Speech recognition products have a language problem.
Although several voice-activated chatbots and assistants fluently speak English and other European languages, there are fewer alternatives for African languages and other low-resourced languages.
Mozilla’s Common Voice Kiswahili team has been organizing a four-part hackathon series to increase the number of voice technologists across East Africa by equipping technical communities with the skills to train voice technology.
For voice technology to make a significant step from novelty to everyday utility, it needs to be inclusive. Inclusivity can take various forms: from broadening the voice dataset to feature varied dialects, or equal gender contributions, to increasing the number of local community developers who are actively building voice technology.
In partnership with Africa’s Talking, Zindi and Swahili pot hub, the hackathons attracted at least 20 participants. Each series consists of two training workshops, culminating with an ideation hackathon.
In the first session, participants attended an induction workshop introducing them to artificial intelligence and machine learning, steadily narrowing their focus to how Speech-to-Text (STT) systems work. Attendees used Kiswahili datasets to experiment and refine their skills in training STT language models. Thereafter, the hackathons took off in various locations, with the final part of the series concluding with pitching ideas to a panel of judges for a chance to win USD 1,000 for first place, USD 500, and USD 200 for second and third place respectively.
The first round of hackathons were held in Kenya and Tanzania at Swahili Pot Hub and Africa’s Talking, and there are a few more in progress. In Kenya, the second round of hackathons will be ending on December 5th, and 6th, while the project pitching and awarding will be taking place simultaneously at Swahilipot hub Mombasa and at Africa’s Talking in Nairobi on December 9. In Tanzania, the ideation pitching took place on December 2, at Africa’s Talking in Arusha.

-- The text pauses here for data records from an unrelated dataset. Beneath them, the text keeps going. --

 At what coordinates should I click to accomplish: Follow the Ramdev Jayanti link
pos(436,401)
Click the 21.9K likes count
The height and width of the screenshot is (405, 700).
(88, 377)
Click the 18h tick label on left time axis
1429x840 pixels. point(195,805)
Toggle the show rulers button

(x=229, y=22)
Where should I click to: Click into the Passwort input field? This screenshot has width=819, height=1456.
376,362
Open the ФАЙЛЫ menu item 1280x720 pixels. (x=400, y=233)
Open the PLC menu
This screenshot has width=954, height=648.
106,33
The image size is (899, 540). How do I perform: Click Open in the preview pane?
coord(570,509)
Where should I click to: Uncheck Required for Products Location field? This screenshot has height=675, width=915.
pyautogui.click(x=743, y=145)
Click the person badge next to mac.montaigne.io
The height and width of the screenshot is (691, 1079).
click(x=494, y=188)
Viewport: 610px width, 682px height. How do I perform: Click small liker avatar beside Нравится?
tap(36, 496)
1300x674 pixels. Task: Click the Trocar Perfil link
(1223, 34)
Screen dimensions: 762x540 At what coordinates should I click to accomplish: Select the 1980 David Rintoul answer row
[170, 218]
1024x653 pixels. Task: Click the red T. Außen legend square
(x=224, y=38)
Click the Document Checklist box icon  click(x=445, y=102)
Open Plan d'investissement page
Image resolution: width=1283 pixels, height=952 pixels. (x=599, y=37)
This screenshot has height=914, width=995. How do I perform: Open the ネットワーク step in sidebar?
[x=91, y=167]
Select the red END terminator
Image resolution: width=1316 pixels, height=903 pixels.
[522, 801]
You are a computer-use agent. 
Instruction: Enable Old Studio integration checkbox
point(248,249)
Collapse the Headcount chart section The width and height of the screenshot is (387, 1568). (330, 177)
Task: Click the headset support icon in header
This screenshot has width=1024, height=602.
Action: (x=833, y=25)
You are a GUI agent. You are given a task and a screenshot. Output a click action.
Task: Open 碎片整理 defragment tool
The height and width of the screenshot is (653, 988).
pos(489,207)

“Capacity building is crucial in advancing inclusive voice technologies. These series of hackathons are a stepping stone in shifting the approach on how we build technologies with and for communities,” says Kathleen Siminyu, Mozilla’s Common Voice Machine Learning Fellow.
These series of activities are aimed at increasing the impact of Mozilla’s Common Voice Kiswahili dataset by fostering a developer community with the necessary skills to use these datasets for developing solutions. Once there are existing solutions for speech recognition in Kiswahili, like readily available APIs, hackathon participants are then challenged to use this voice capability by implementing them in end-user applications that solve various societal problems.
Lessons learned in the first iteration highlight the need for ecosystem intervention in how local voice solutions can disrupt tech. The team has learned the need for ways to build an understanding of applications, as well as invest in infrastructure with free credits for platforms like Colab and RunPod. These platforms could help support model training and inference requirements for challenges involving larger datasets and models.